■ Excerpted data ■

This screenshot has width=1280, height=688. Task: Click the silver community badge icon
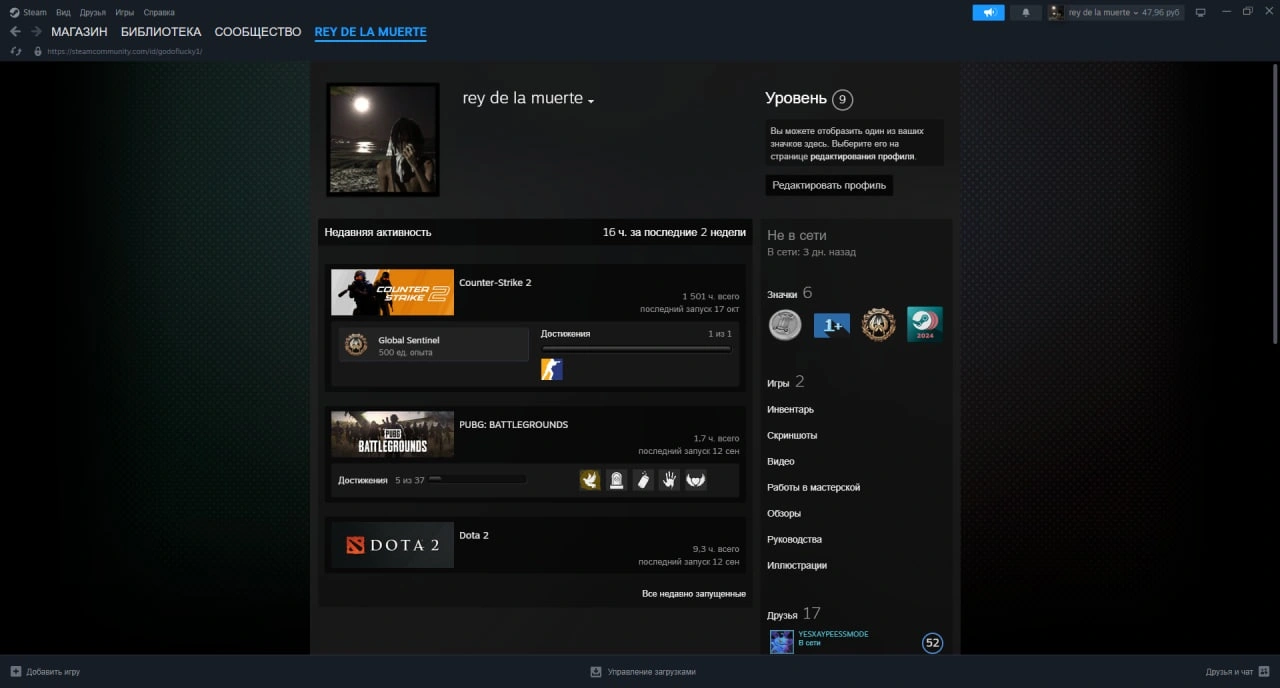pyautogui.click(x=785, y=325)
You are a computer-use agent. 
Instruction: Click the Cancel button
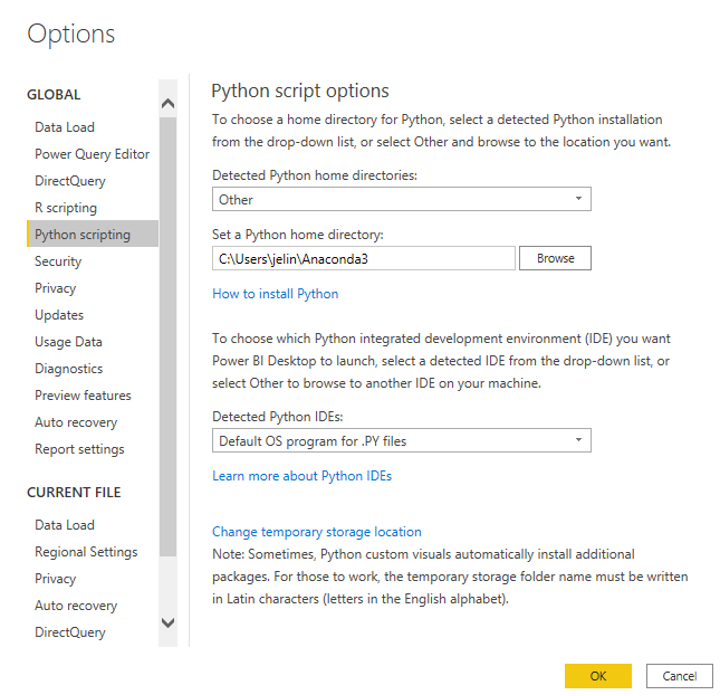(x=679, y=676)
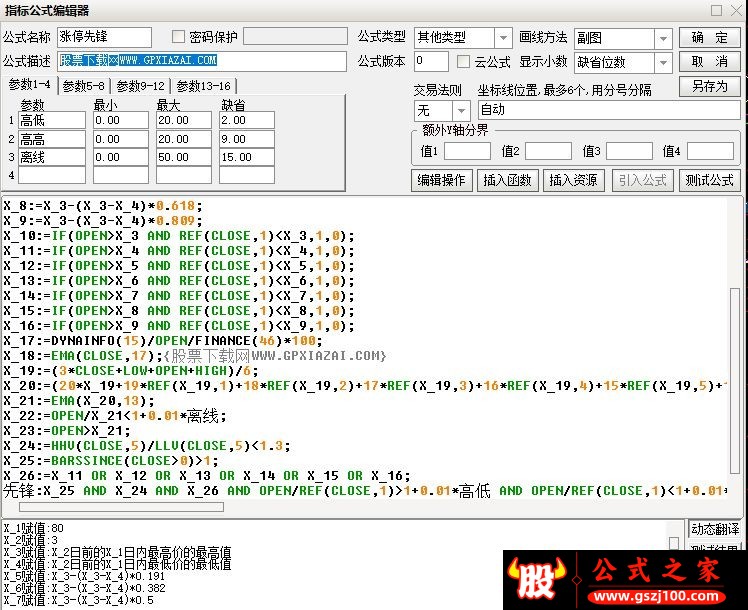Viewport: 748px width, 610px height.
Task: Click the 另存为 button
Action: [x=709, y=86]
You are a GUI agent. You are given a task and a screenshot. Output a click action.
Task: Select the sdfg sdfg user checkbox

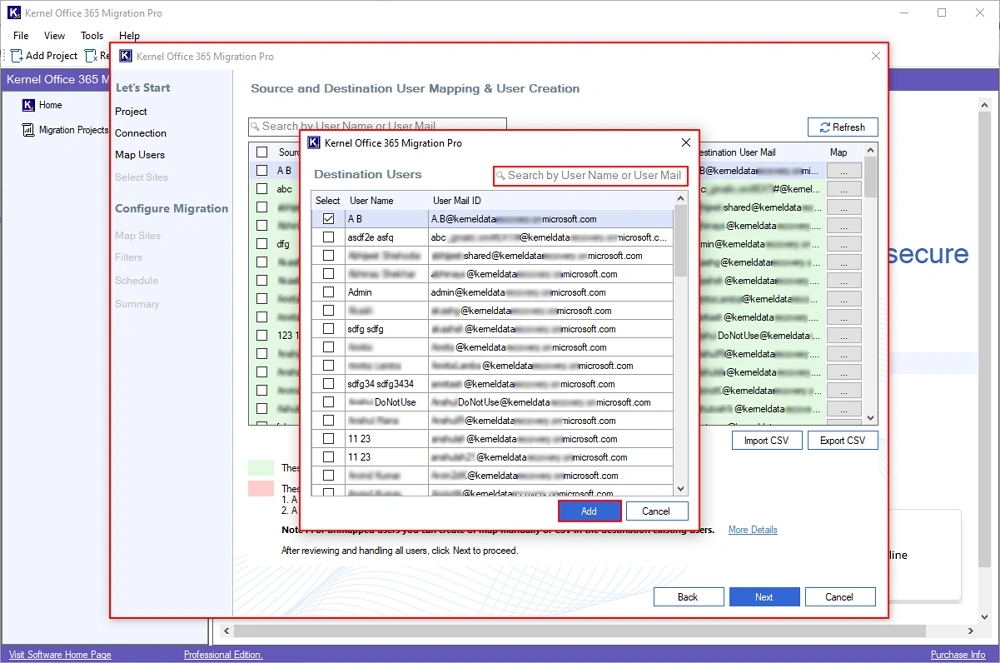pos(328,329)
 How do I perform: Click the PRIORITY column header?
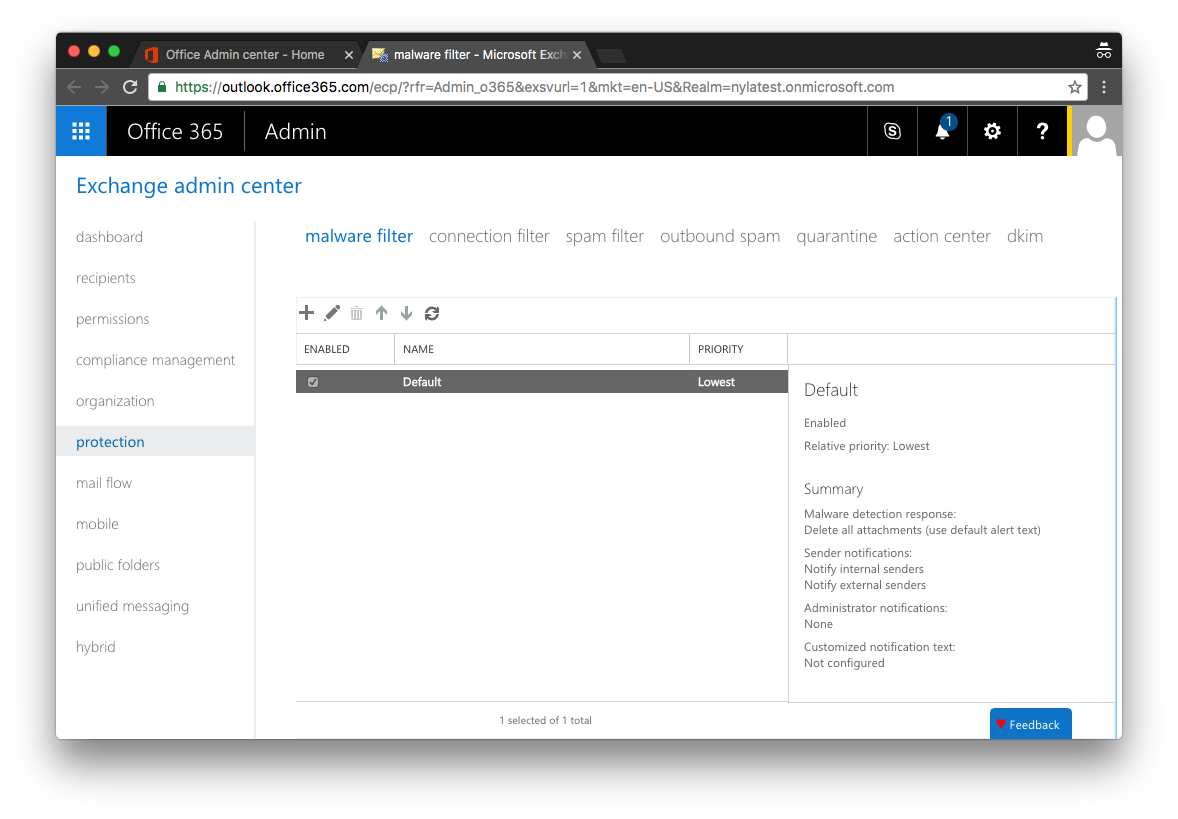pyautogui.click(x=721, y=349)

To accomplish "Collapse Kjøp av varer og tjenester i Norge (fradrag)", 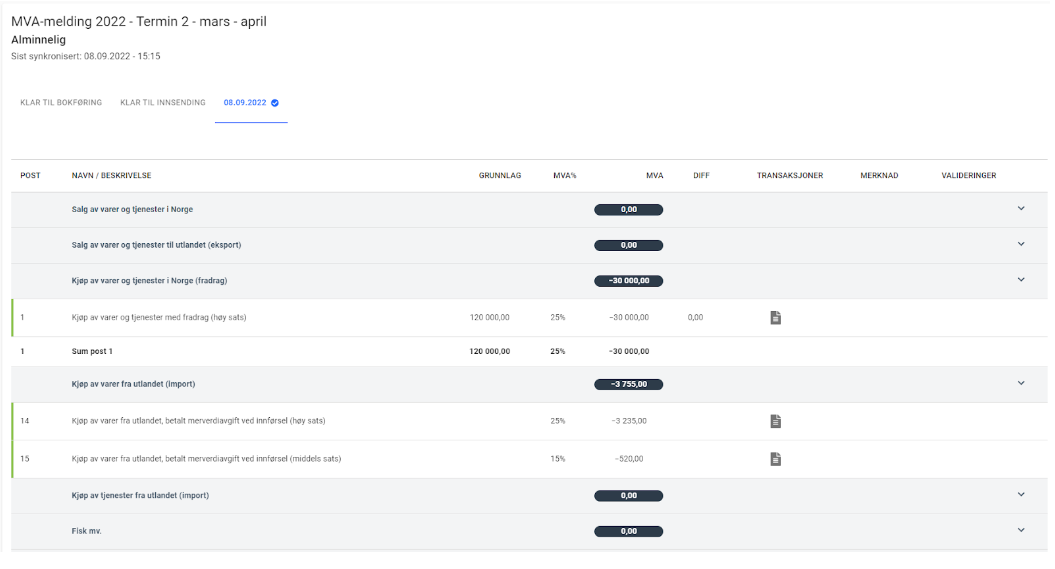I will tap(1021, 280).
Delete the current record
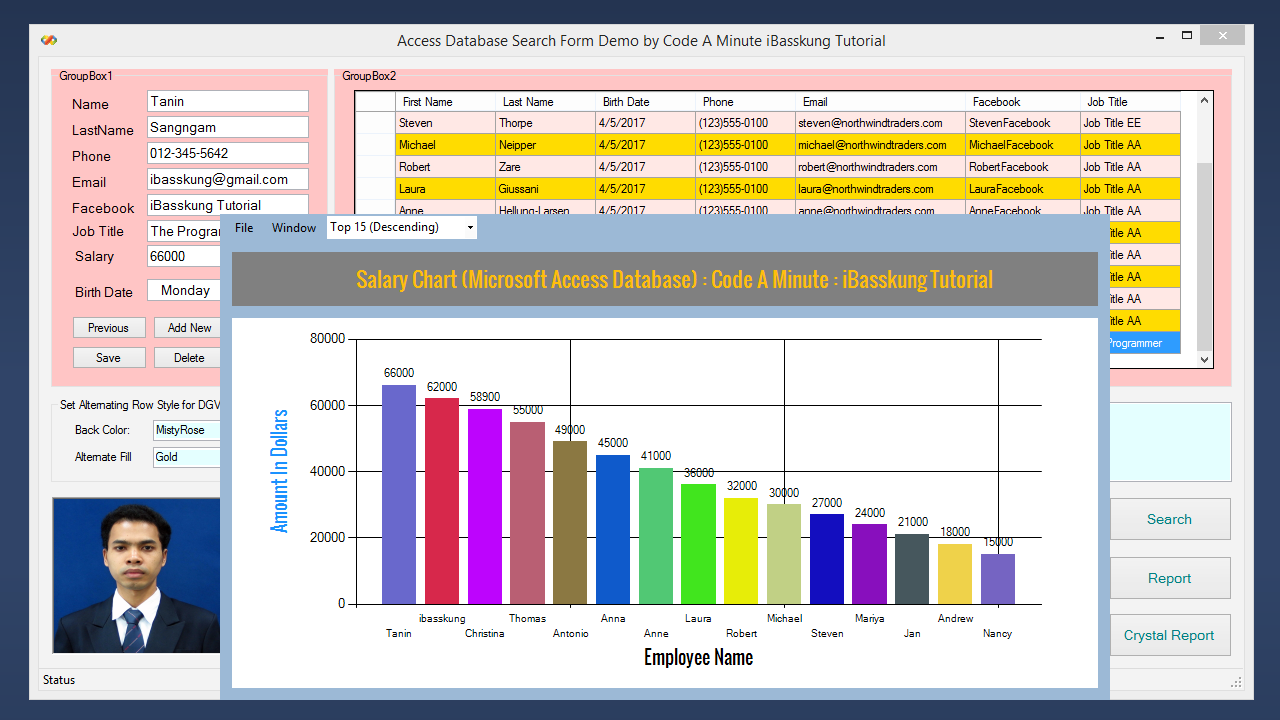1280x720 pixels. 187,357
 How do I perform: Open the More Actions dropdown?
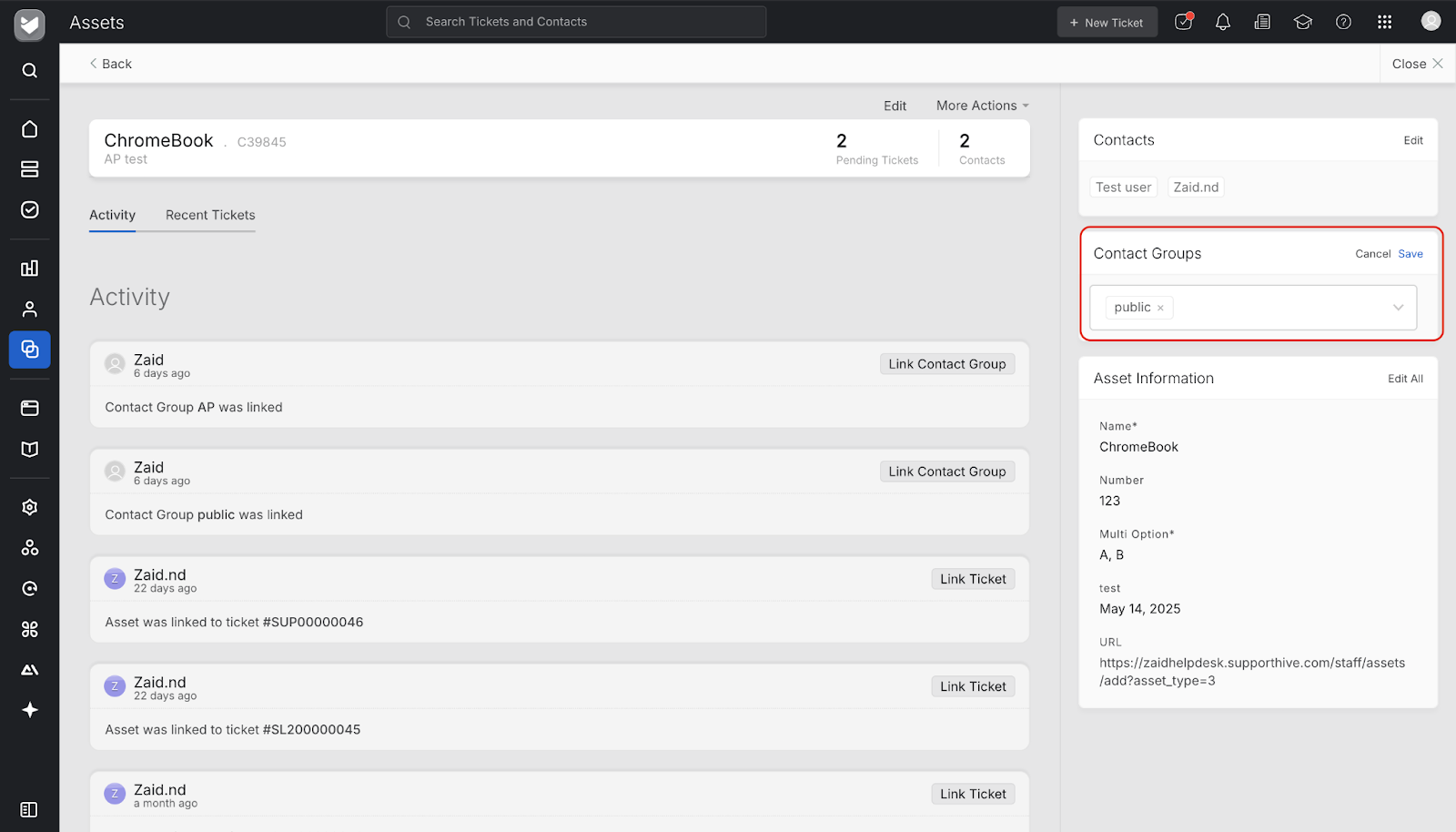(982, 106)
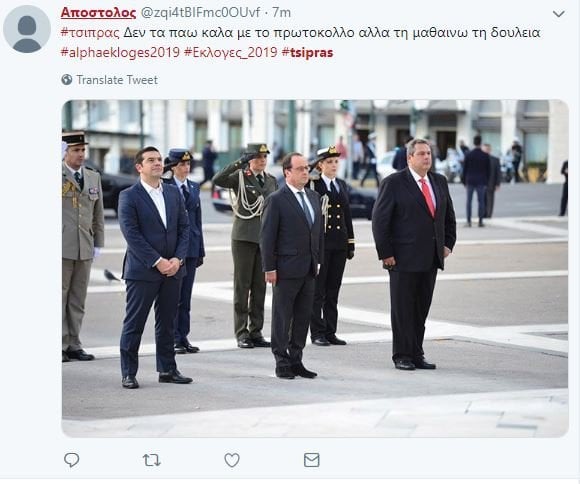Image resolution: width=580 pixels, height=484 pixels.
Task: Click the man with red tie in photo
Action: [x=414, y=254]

■ Exercise instructions ■
Show, from the listing above, each line that contains the word "agent".

■ Final answer ■
You are a computer-use agent. 
You are a GUI agent. You are given a task and a screenshot. Output a click action.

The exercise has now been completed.